Ryan Oliver and his wife

Ryan Oliver and his wife

Cariboo couple shines at marathon

Williams Lake's Ryan Oliver considers himself a cyclist.

Ryan Oliver considers himself a cyclist.

That’s why on May 6, when Ryan finished 34th out of 5,000 runners in the BMO Vancouver Martahon, it came as a bit of a shock.

“Yeah, I wouldn’t call myself a runner,” the 39-year-old 150 Mile House resident admitted. “I’m more of a cyclist. I’ve mountain biked professionally and I have a lot of respect for people that run marathons because it is a very long distance.”

On top of finishing 34th overall Ryan finished sixth in the 30-39 age category, which included professional and elite runners from around the world. His completion time was 2:51:20.

This was Ryan’s first time racing a marathon and adding to the significance, he said, was having his wife, Ali, complete the race with him.

“That was the highlight, for me,” Ryan said. “Seeing Ali finish something that extravagant was great. She pulled a training schedule off the Internet and followed the whole thing through.”

The idea to race the BMO Vancouver Marathon came about, Ryan recalled, over a few glasses of wine one weekend night.

“For both of us, we’ve never really tried anything like this before,” he said. “At the beginning of the year we decided to knock this off our bucket list. My other goal was to qualify for the Boston Marathon next year and then go for my 40th birthday.”

Large goals, considering the only organized running either Ryan or Ali had done prior was in the local KidSport Classic 20-kilometre run. That said, Ryan blew his goal of finishing in the top 100 out of the water.

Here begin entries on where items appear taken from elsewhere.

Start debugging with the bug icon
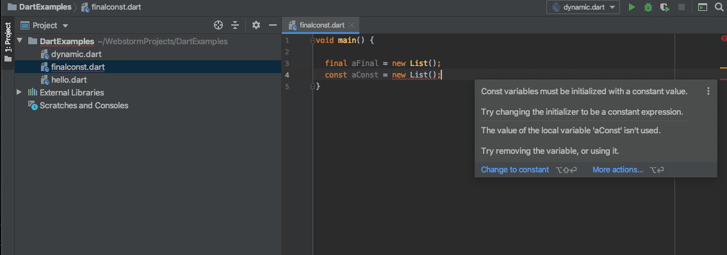 tap(648, 8)
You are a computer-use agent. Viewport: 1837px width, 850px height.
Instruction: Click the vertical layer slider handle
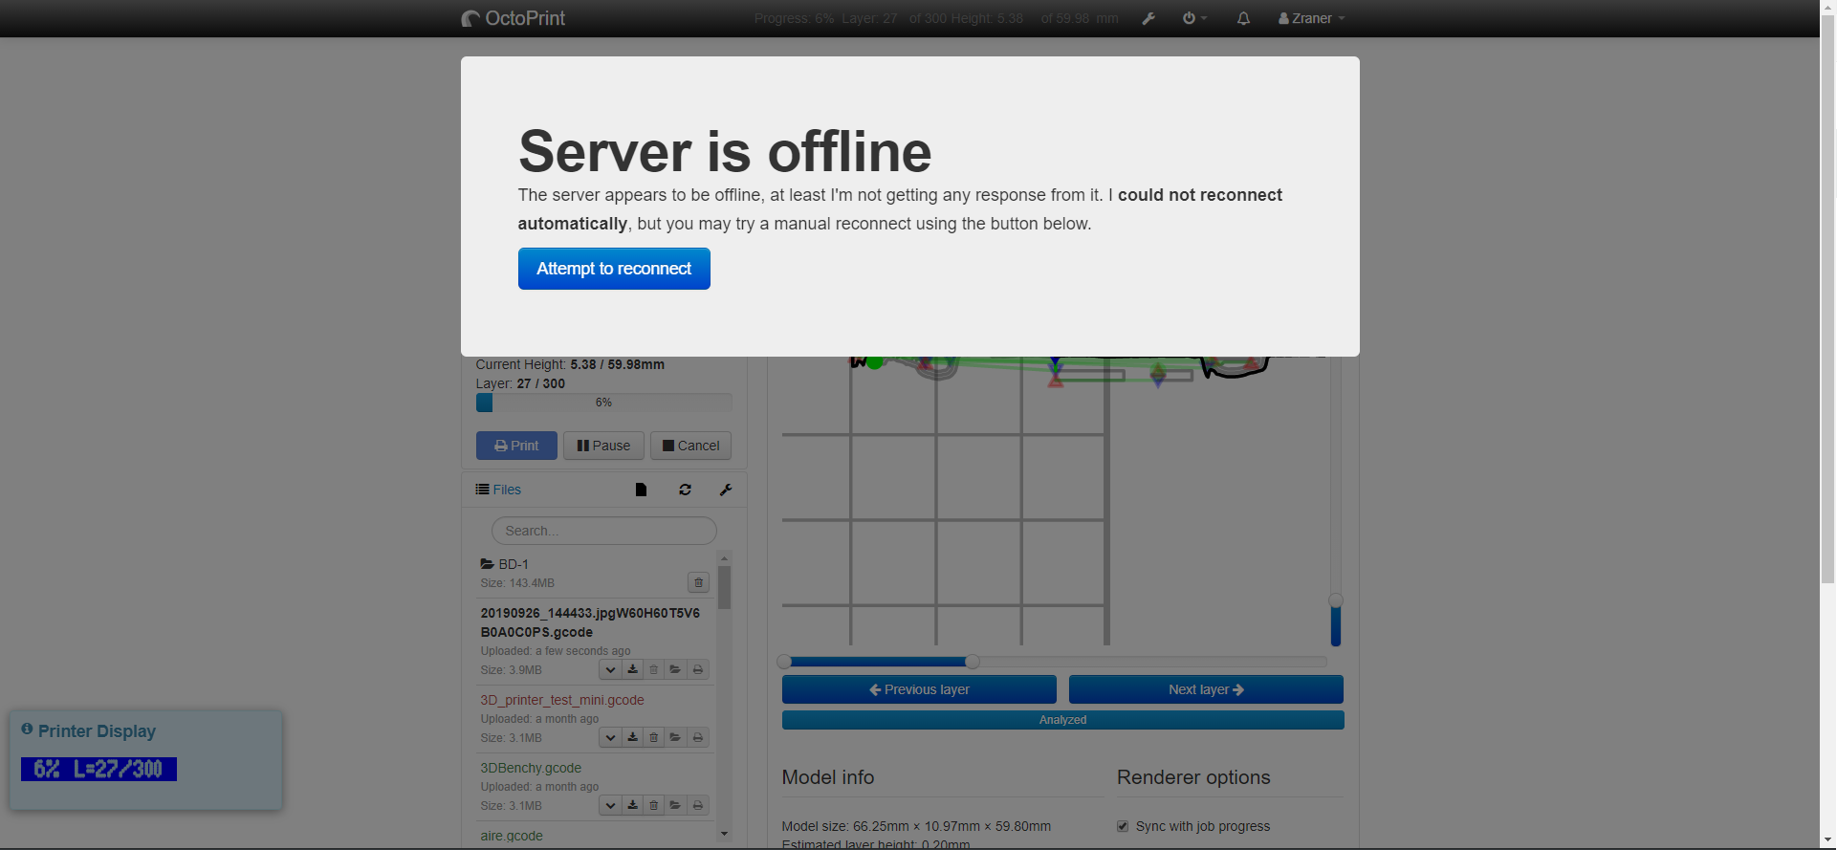click(1336, 600)
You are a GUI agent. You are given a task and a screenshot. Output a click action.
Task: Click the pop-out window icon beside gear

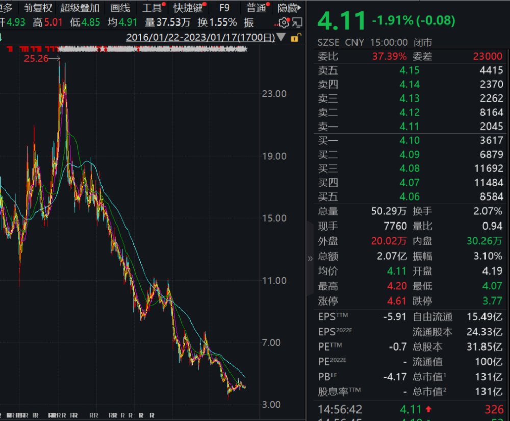[297, 22]
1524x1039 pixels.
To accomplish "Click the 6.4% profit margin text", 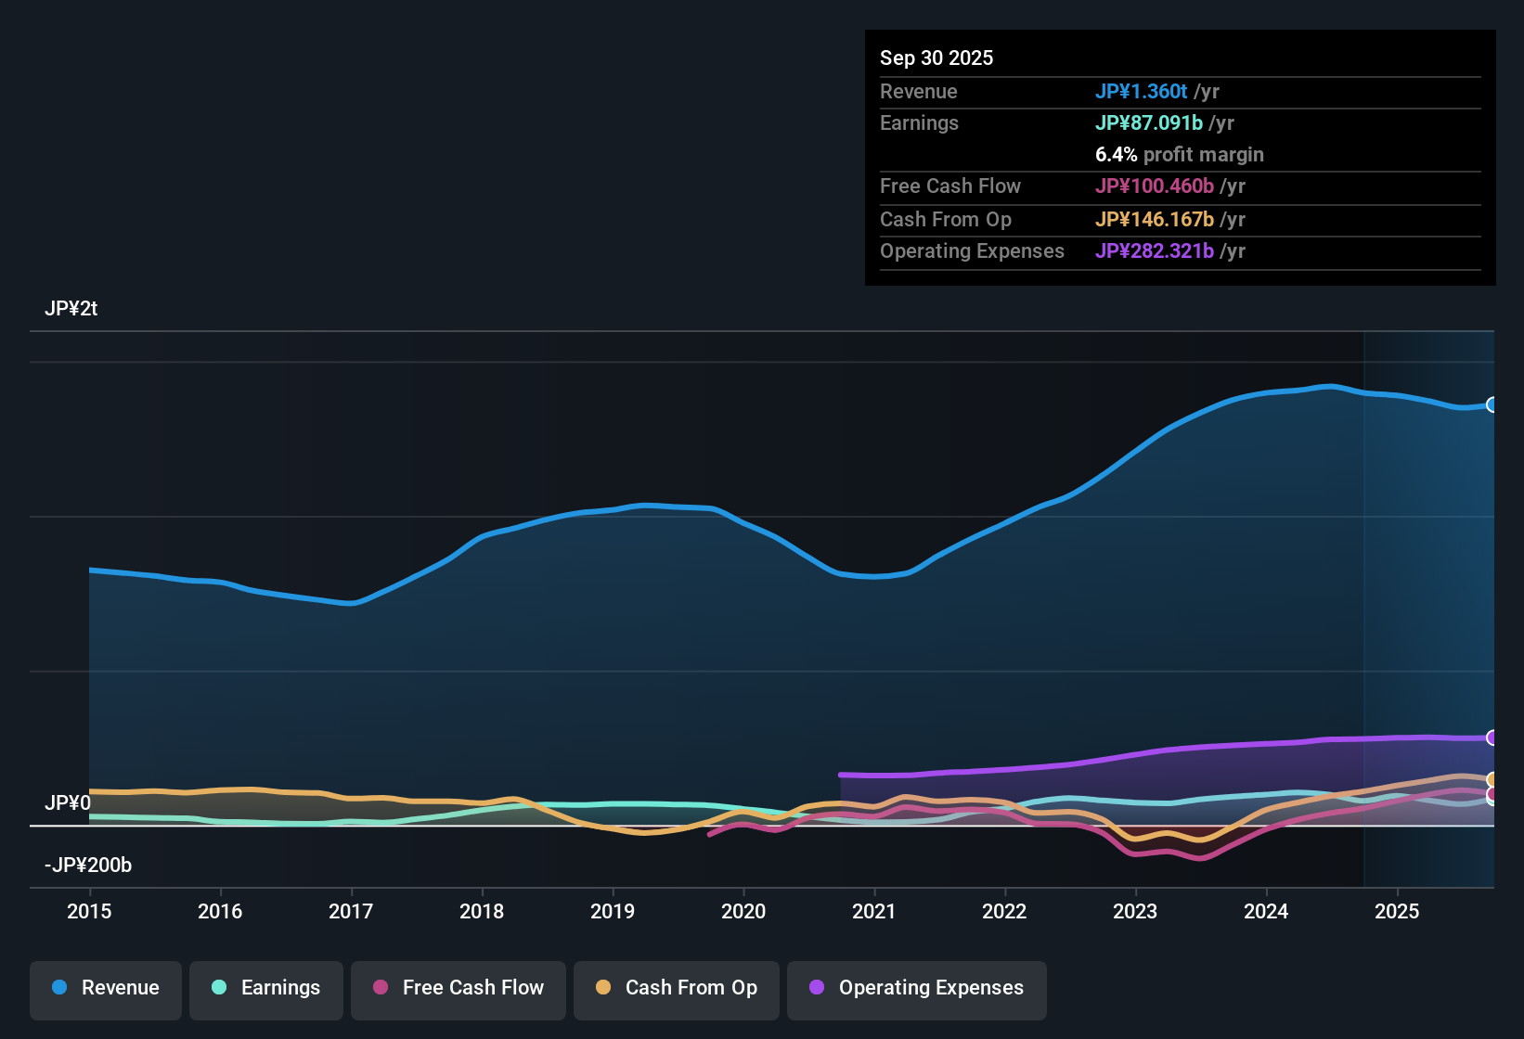I will point(1180,154).
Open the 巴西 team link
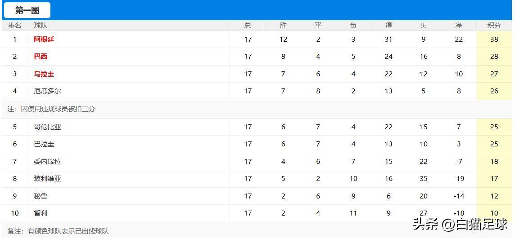Image resolution: width=515 pixels, height=238 pixels. coord(41,57)
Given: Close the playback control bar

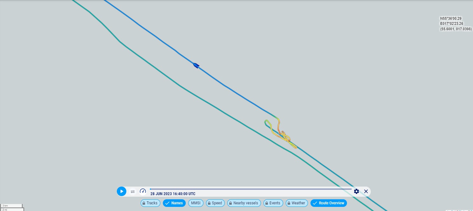Looking at the screenshot, I should [x=366, y=191].
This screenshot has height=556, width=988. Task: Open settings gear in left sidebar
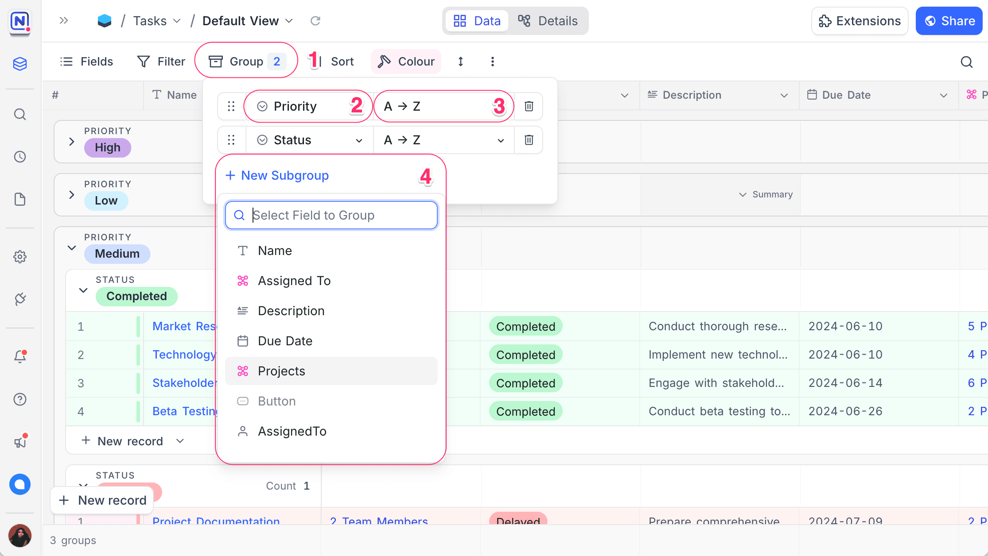[20, 257]
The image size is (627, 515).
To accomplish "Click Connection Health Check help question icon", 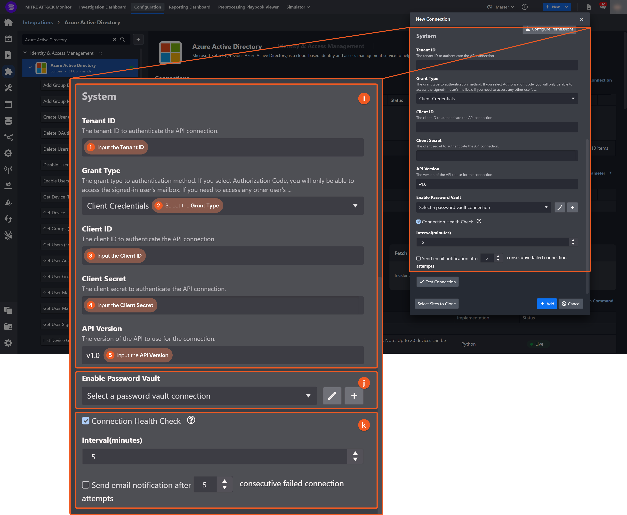I will pos(479,221).
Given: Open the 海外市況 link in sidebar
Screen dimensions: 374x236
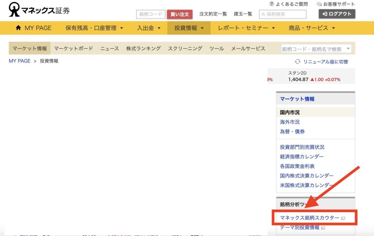Looking at the screenshot, I should tap(290, 122).
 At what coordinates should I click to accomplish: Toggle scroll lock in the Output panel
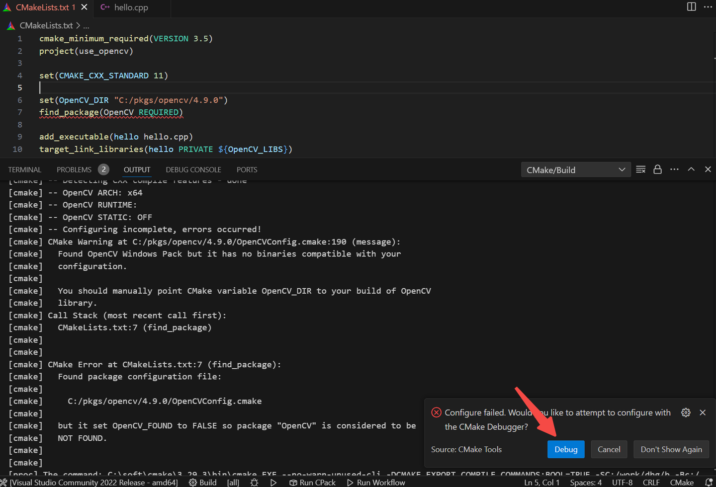[x=657, y=169]
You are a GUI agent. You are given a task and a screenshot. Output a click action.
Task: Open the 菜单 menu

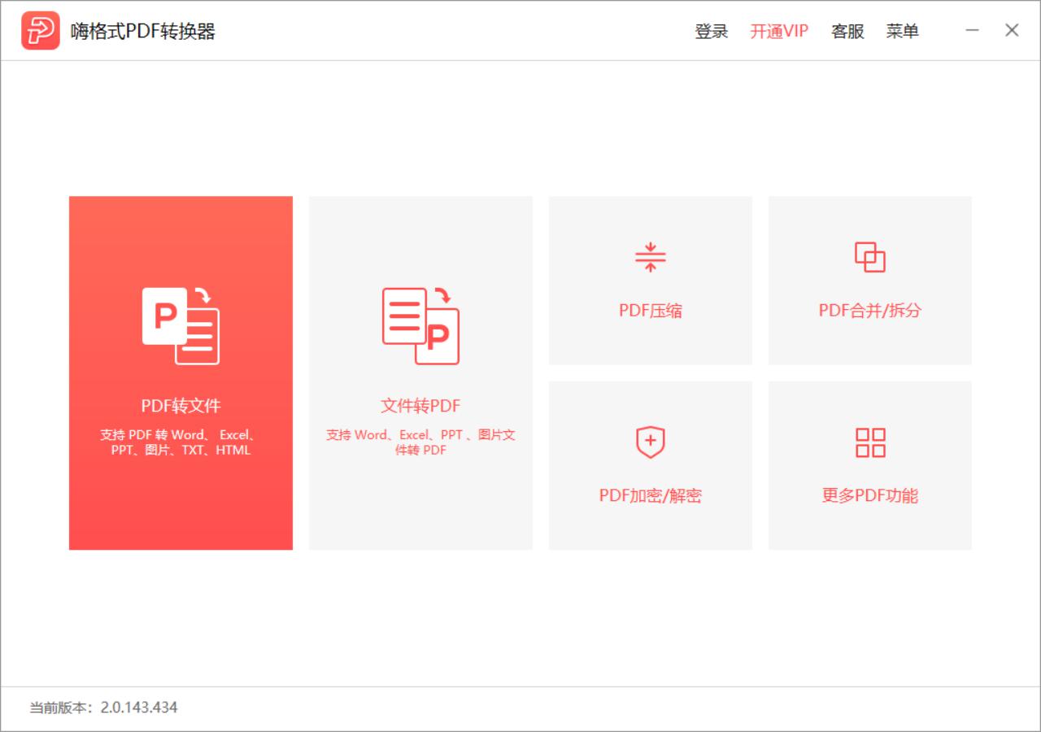(903, 30)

“I beat my [goal] time by 30 minutes so next year we’ll be off to Boston,” he said, and added the marathon runs in April every year and hosts close to 35,000 participants annually.

“There were thousands and thousands of people in Vancouver at the finish line. So if this was 15,000 people I can’t imagine Boston because that’s going to be 35,000 people.”

Ryan’s race strategy, he said, consisted of not burning himself out early. He’d heard from others that is the largest danger when running a marathon.

“I really didn’t know what to expect,” he said. “Everybody’s always talking about hitting the wall and I was really worried about going out too hard and hitting this wall so I really took it easy for about the first 30 kilometres and then picked it up for the last 12 kilometres.”

The BMO Vancouver Marathon began at Queen Elizabeth Park, headed around the University of British Columbia campus, through Jericho Beach into Kitsalano, through English Bay, all the way around the Seawall and then finished at Canada Place.

“I hung behind a guy for the first 30 km and just paced myself off him,” he said. “When he started to slow and I was feeling good heading into the Seawall I knew it was flat so I kicked it up a notch.

“The last five km, though, were extremely hard. I got to the finish line and couldn’t even walk over a curb. I had to go to a spot where you couldn’t go down any elevation.”

Ryan said to prepare he ran around 100 kilometres per week over six days of training.

Now that warmer weather has arrived, however, Ryan’s happy to use his legs to pedal, instead of to run.

“That’s the plan,” he said. “I’ll get back to mountain biking here for the summer and then right after the new year is when you normally start training for a marathon,” he said.

“The Boston Marathon is in April, so if you start training right around Christmastime that will put you at the perfect spot.”